La injusticia inevitable

Estados Unidos

Si algo tiene el fútbol es que es injusto y estoy convencido que es una de las razones más importantes por las que amamos este deporte.

Si todo fuera tan simple y claro, transparente y mundano, justo y verdadero ya no sería fútbol, sería otra cosa. Más rara, menos atractiva.

Ayer el Athletic no se mereció pasar la eliminatoria. El Barça sí. Con cuatro cañas,
sin nueve, con líos internos, con la tormenta casi perfecta y con un entrenador nuevo, ayer se jugó bien, medio notable.

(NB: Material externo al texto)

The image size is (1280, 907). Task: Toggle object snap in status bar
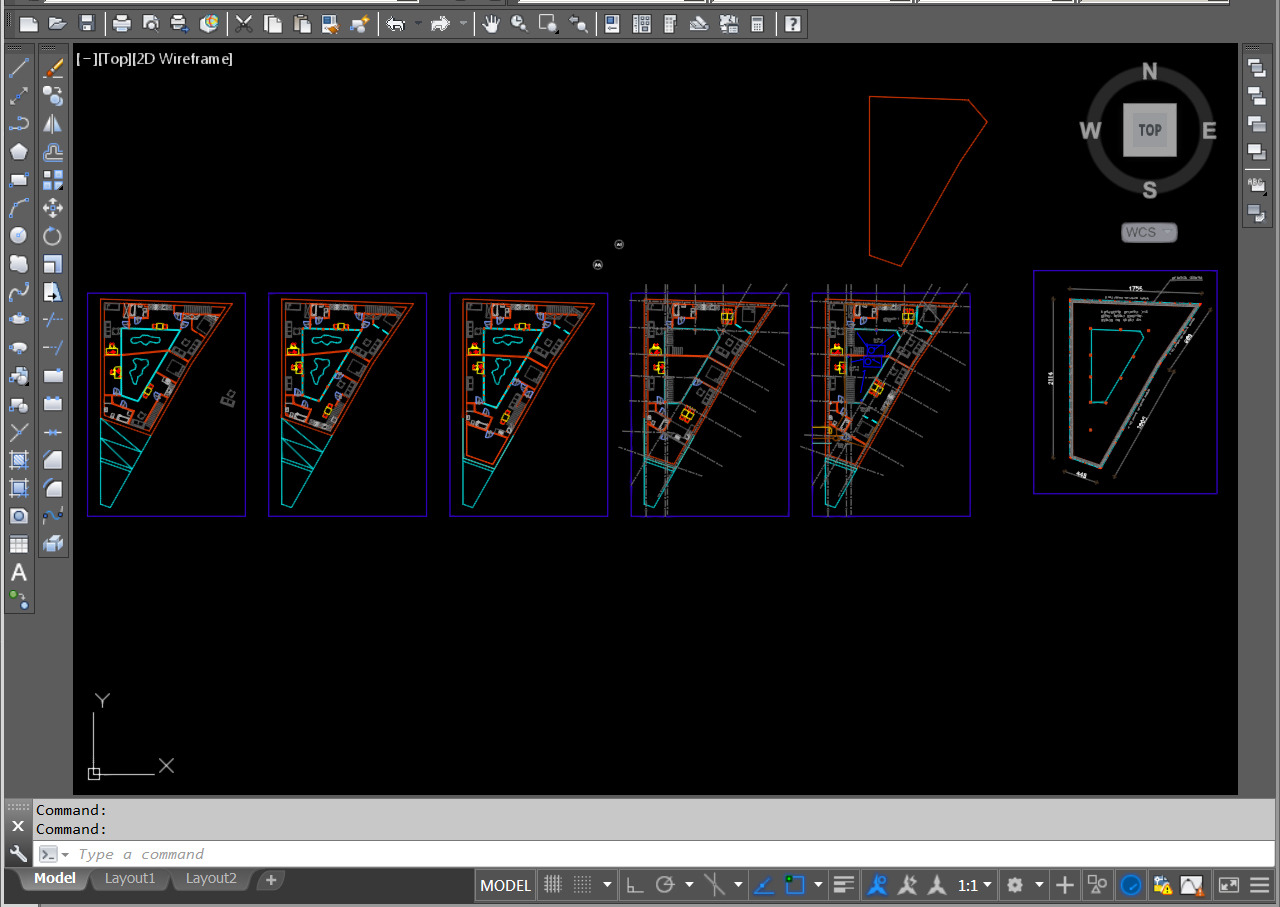[x=795, y=885]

Además de la posesión que ya la damos como nuestra, se trianguló bien, las bandas se abrieron, se tuvo oportunidades y el portero lo paró todo. Pero se jugó bien, no muy bien, pero bien.

Prefiere usted amigo lector, ganar jugando mal o perder jugando bien. Yo, parece mentira, me abono a lo segundo.

Si eres de los primeros acabarás perdiendo más tarde o más temprano, si eres de los segundos, acabarás ganando, más tarde o más temprano.

Ahora toca seguir así, demostrando solidez, conjunción y sobre todo, espíritu de equipo, que falta les hace.